### Supplied entries
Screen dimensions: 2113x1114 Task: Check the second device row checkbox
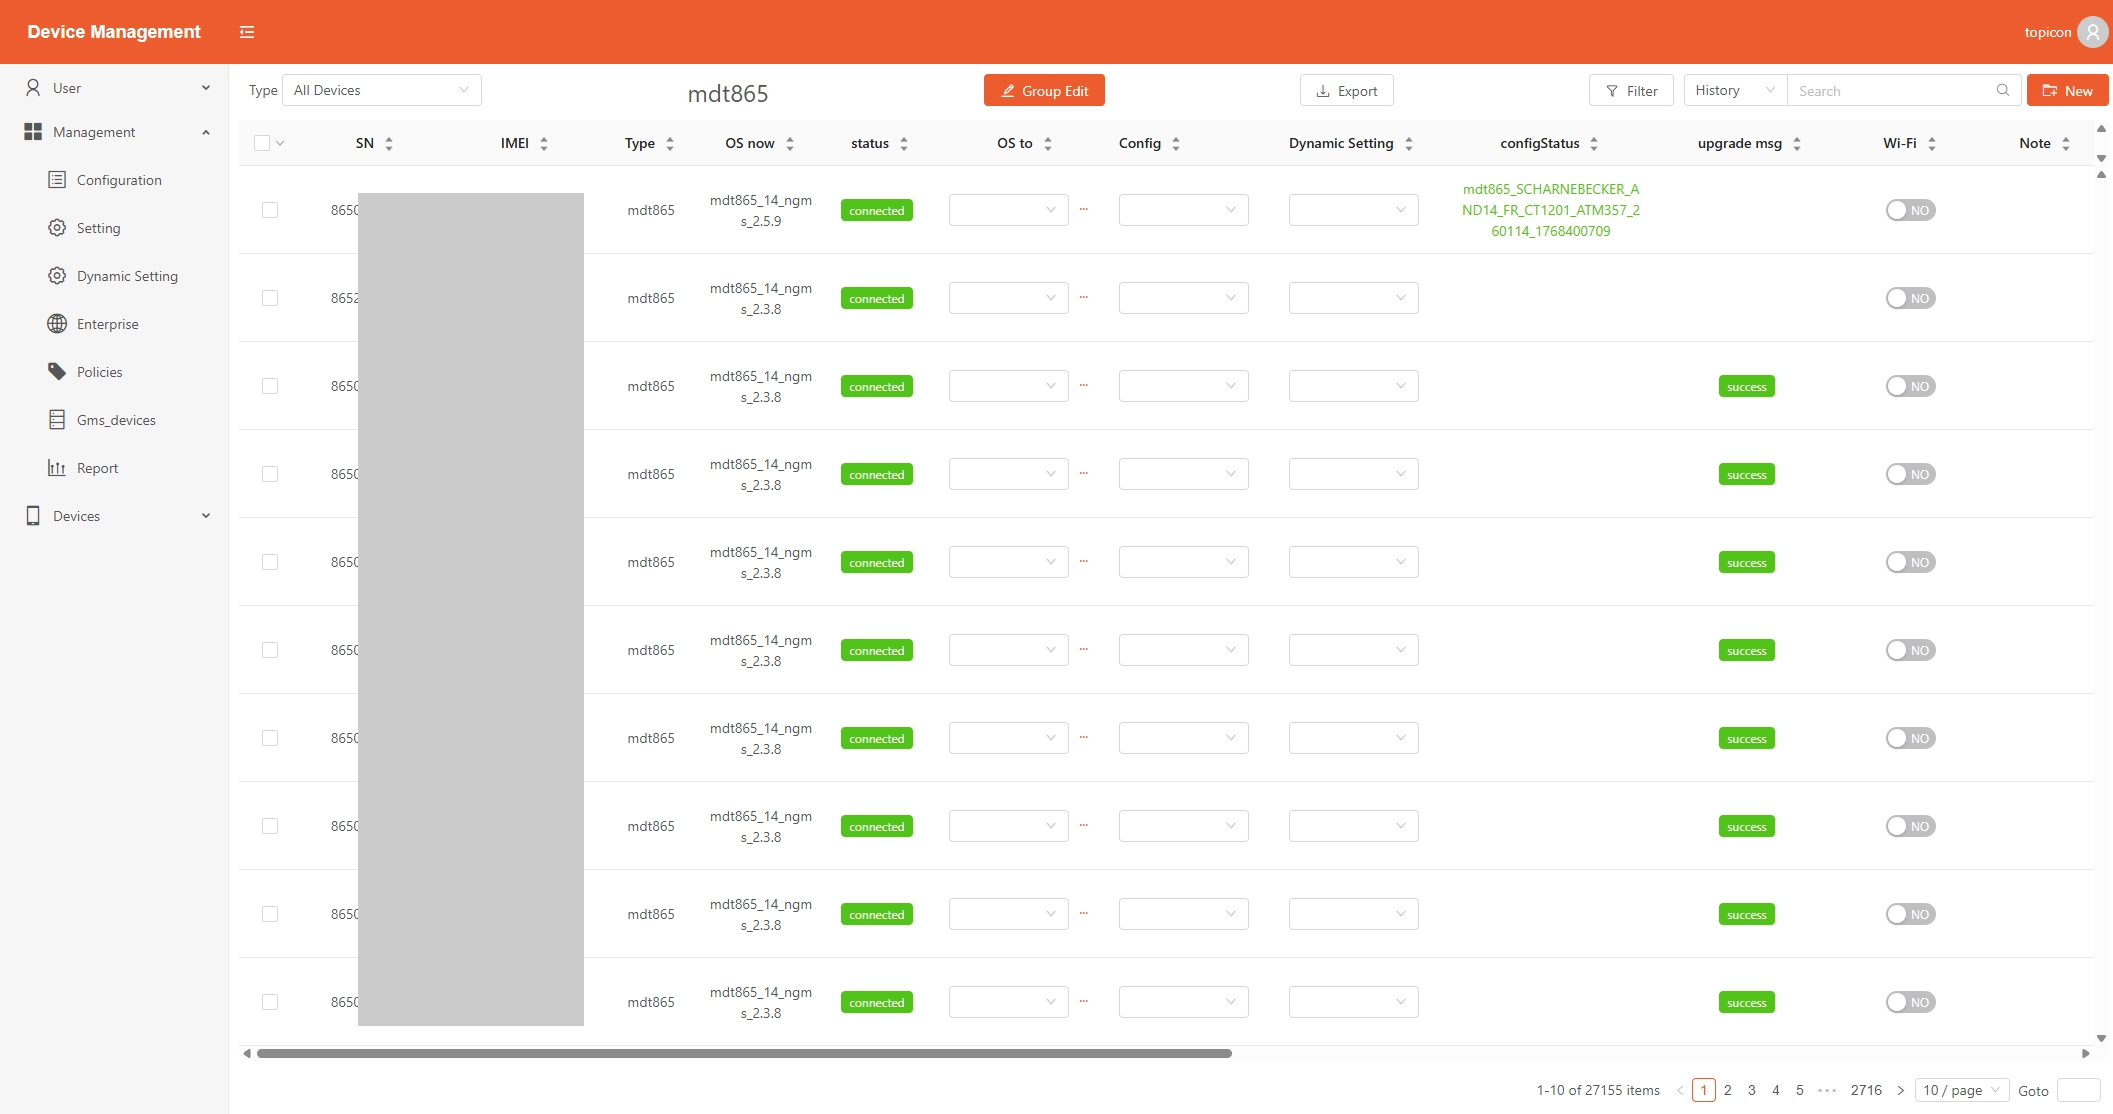click(270, 298)
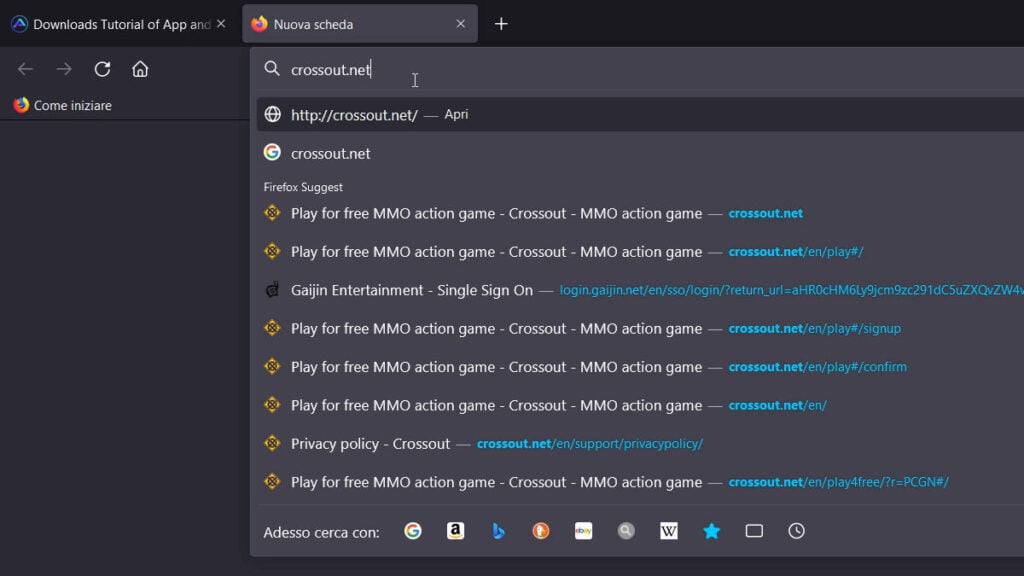Viewport: 1024px width, 576px height.
Task: Search with the eBay engine icon
Action: coord(584,531)
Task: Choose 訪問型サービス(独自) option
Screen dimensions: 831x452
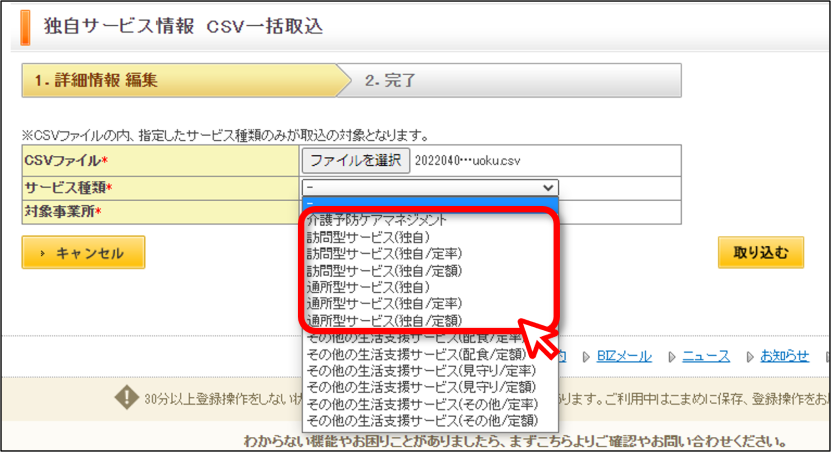Action: click(x=368, y=237)
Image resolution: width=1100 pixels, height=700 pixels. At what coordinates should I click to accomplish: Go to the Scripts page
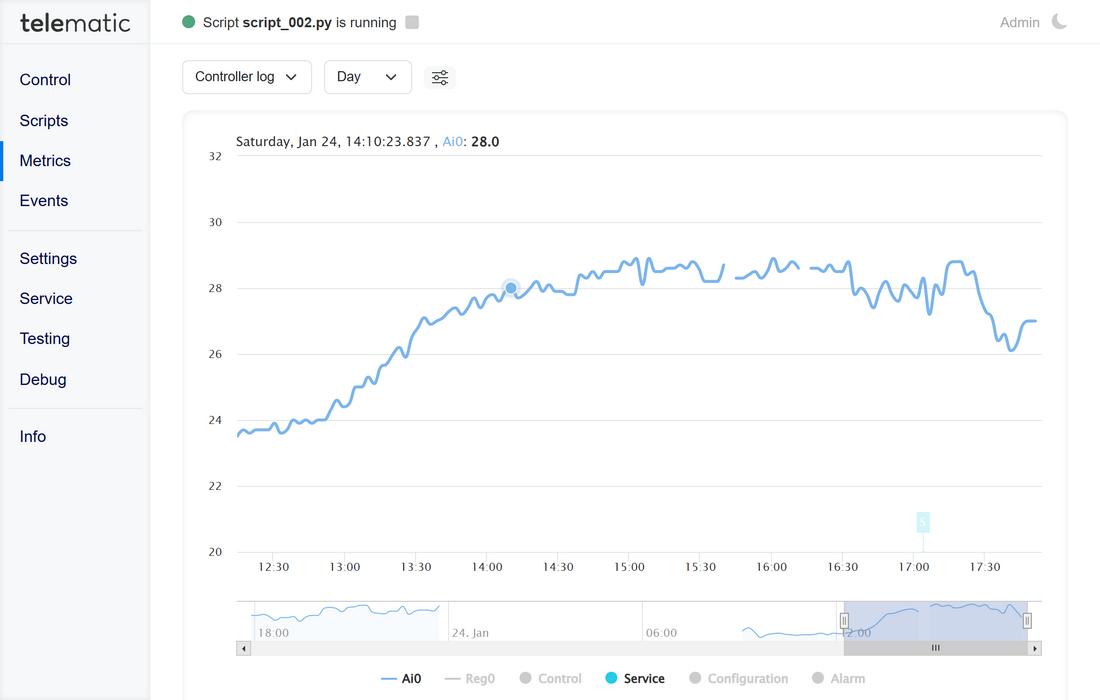tap(44, 120)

### Task statement
Reproduce the listing word for word, starting at the line containing "Task: Choose 訪問型サービス(独自) option" and ending at the listing's last line, with the pictures left out.

### Result of the task
Task: Choose 訪問型サービス(独自) option
Screen dimensions: 831x452
Action: click(x=368, y=237)
Image resolution: width=1100 pixels, height=700 pixels. At what coordinates should I click to accomplish: Go to the Scripts page
tap(44, 120)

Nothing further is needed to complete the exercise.